In the past decade, metrosexual Korean stars have almost monopolized the »bishonen« market in China. One reason is that male Korean idols often have a height advantage over their Japanese counterparts and are more willing to undergo cosmetic surgery to enhance their facial features. The other reason is that Korean idols generally take the Chinese market far more seriously than Japanese stars and have made substantial efforts to maintain relationship with their Chinese fans, including learning Chinese, opening account on microblog, the Chinese equivalent of Twitter, and making an appearance on Chinese TV shows.

From its inception, the Korean Wave seems to be engineered by Korean government who regards the development of ‘cinema and other media content production as a national strategic industry’ (Shim 2008: 17) and ambitious entertainment companies who are eager to penetrate into foreign markets with their carefully packaged products (Cho 2005; Ryoo 2009). This nationalist and capitalist approach to popular culture, however, does not work in favor of the long-term sustainability of Korean Wave in China. As Korean scholar Lee Dong Yeun predicted, ‘If the Korean Wave continues to surge, reflecting the diplomatic relations that supports a capitalist logic rather than a strengthening of the communicative power of civil society to provide the possibility of diversifying the cultural tastes of the masses, then it will have to put up a hard fight against China’s ethnocentrism and Japan’s malleable nationalism’ (cited in Cho 2005: 172).

#### Your goal
Write the next few sentences of the passage on the Korean Wave in China, picking up after its final sentence.

#### Given entries
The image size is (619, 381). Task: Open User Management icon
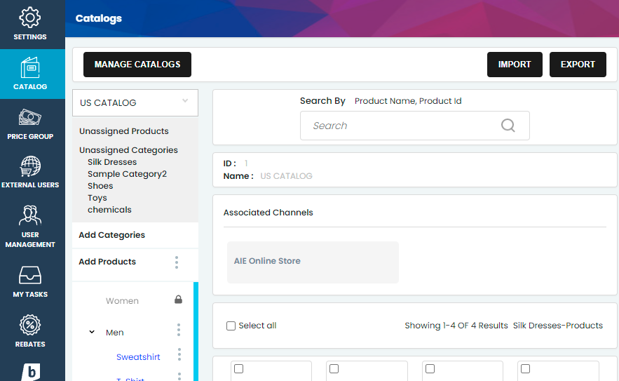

* * *

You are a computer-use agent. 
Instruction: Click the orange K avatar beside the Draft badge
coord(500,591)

#### Answer to this problem
The first noticeable backlash against Korean Wave on Chinese Internet was ignited by an offhand comment made by Korean singer-actress Jang Nara. In 2009, Jang Nara stated in a Korean talk show that whenever the production budget was tight she would go perform in China (Zhao 2009). While the comment frankly acknowledges the fact that China has become a major market for Korean entertainers to make good money, many netizens were upset by its implication that Chinese audience might be perceived as undiscerning cultural dopes by Korean stars. Although Jang Nara later apologized for her remark and claimed that she came to China to promote cultural exchange between the two countries, this incident has tarnished the image of both Korean stars and their Chinese fans. Since then, Chinese fans of Korean popular culture have often been stigmatized as ‘mentally retarded’.

On May 30, 2010, Super Junior fans went into scuffle with armed police and volunteers in order to get tickets for their idols’ concert at Shanghai World Expo. The news immediately aroused a new wave of protest against the Korean Wave and culminated into the so-called ‘69 Holy War’, in which over 100,000 netizens participated in the hacking of Super Junior’s official websites and their online Chinese fandom. The attack was scheduled on June 9 because it was the day that high school students finished their college entrance exam.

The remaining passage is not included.